よく使われるソフトウェア(作成・解凍方法)

  • Windows:WinRAR(公式、GUI/コマンドライン)、7-Zip(無料、解凍は可能、最近のバージョンはRAR5をサポート)、PeaZipなど。
  • macOS:The Unarchiver、Kekaなどのサードパーティツールが利用可能です。公式WinRARはWindows向けが中心ですが、コマンドライン版のunrarやunarなども存在します。
  • Linux:コマンドラインのunrar(非フリー版とソース公開版がある)、p7zipなど。各ディストリビューションでパッケージが提供されています。

主なコマンド例(代表的なもの):

  • WinRAR GUI:右クリックメニューから「ここに解凍」等を選択。
  • コマンドライン(unrar):unrar x archive.rar
  • 7-Zip(コマンド):7z x archive.rar

実運用上の注意点とトラブル対策

  • RAR5互換性の確認:受け取ったRARが解凍できない場合、まずRARのバージョン(RAR5かどうか)と使用ソフトの対応状況を確認してください。7-Zipやunrarの最新版にアップデートすることで解決することが多いです。
  • 分割アーカイブの取り扱い:分割されたアーカイブは全て揃った状態で解凍を開始する必要があります。名前や順序が欠けていると展開できません。
  • 破損時のリカバリ:リカバリレコードを付加していた場合、WinRARなどで「修復」機能を試すことで一部の損傷を回復できる可能性があります。ただし完全な復旧を保証するものではありません。
  • パスワード忘れ:パスワードで保護されたRARを忘れた場合、合法的に復元する手段は限られます。ブルートフォースや辞書攻撃を用いるツールがありますが、時間がかかり成功率はパスワードの強度に依存します。権利やプライバシーに関する法的制限にも留意してください。

セキュリティ面の留意点

RAR自体はアーカイブ形式であり、ファイルをコンテナ化する性質を持ちます。次の点に注意してください。

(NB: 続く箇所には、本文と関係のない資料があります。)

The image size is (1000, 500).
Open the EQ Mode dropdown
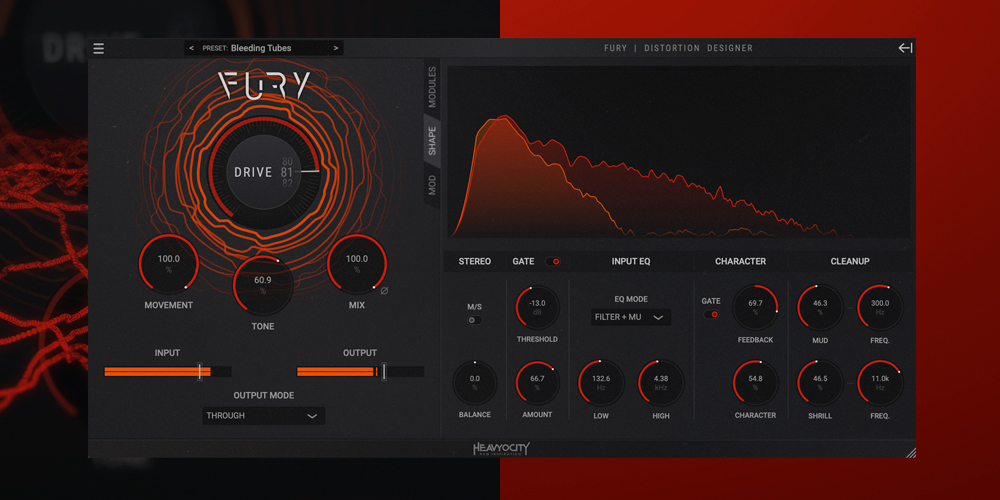click(631, 317)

  • マルウェア混入のリスク:RAR内に実行ファイル(.exe)やスクリプトを含めて配布されることがあり、展開後に誤って実行すると感染する恐れがあります。未知の送信元からのRARはウイルスチェックを行ってから展開してください。
  • 自己解凍型(SFX)アーカイブ:実行ファイルとして配布される自己解凍型アーカイブは、本体が実行形式なので特に注意が必要です。信頼できる提供元以外は実行しないでください。
  • 暗号化の強度:RAR5では暗号化方式が強化されており、適切なパスワードを設定すれば高い機密性を確保できます。ただし、パスワード管理が不十分だと意味がありません。

RARと他フォーマット(ZIP、7z等)の比較

用途に応じて最適なアーカイブ形式は変わります。一般的な傾向としては次の通りです。

  • ZIP:汎用性が高く、多くのOSに標準対応していますが、圧縮率はRARや7zに劣ることが多いです。
  • RAR:高い圧縮率、分割・リカバリ機能、使いやすいGUI(WinRAR)が強み。商用の独自フォーマットであるため、完全な互換性やオープン性を重視する場面では注意が必要です。
  • 7z:LZMA/LZMA2などの高圧縮アルゴリズムを用い、しばしばRARより圧縮率が良い場合があります。オープン形式である点が評価されますが、解凍の汎用性はZIPに及びません。

法的・ライセンスのポイント

WinRAR自体はシェアウェアとして配布されており、試用期間の表示はあるものの、多くの環境で長期にわたり利用されています。一方、RARフォーマットの解凍ライブラリ(unrar)はソースが公開されているものの、ライセンスには再利用や改変に関する制約がある場合があります。業務で組み込む場合は、各ライブラリやツールのライセンスを必ず確認してください。

実務的な運用例とベストプラクティス

  • 配布ファイル:複数ファイルをまとめて配布する際は、受け手の環境(RAR5に対応しているか)を確認する。互換性確保のために旧フォーマットでパッケージすることも検討する。
  • バックアップ:重要データのバックアップに使う場合、リカバリレコードを付け、パスワード付きで暗号化する。さらにバックアップの検証(リストアのテスト)を定期的に行うこと。
  • 社内ルール:受信したRARの取り扱いガイドライン(ウイルススキャン、SFXのブロック、パスワード管理)を整備する。

まとめ

RARは柔軟で機能豊富なアーカイブ形式です。高い圧縮率や分割・リカバリ・暗号化といった機能は多くの場面で有用ですが、互換性やライセンス、セキュリティの観点にも注意が必要です。実務で使う際は受け手環境の確認、暗号化とパスワード管理、そして不審なファイルに対する慎重な姿勢を保つことが重要です。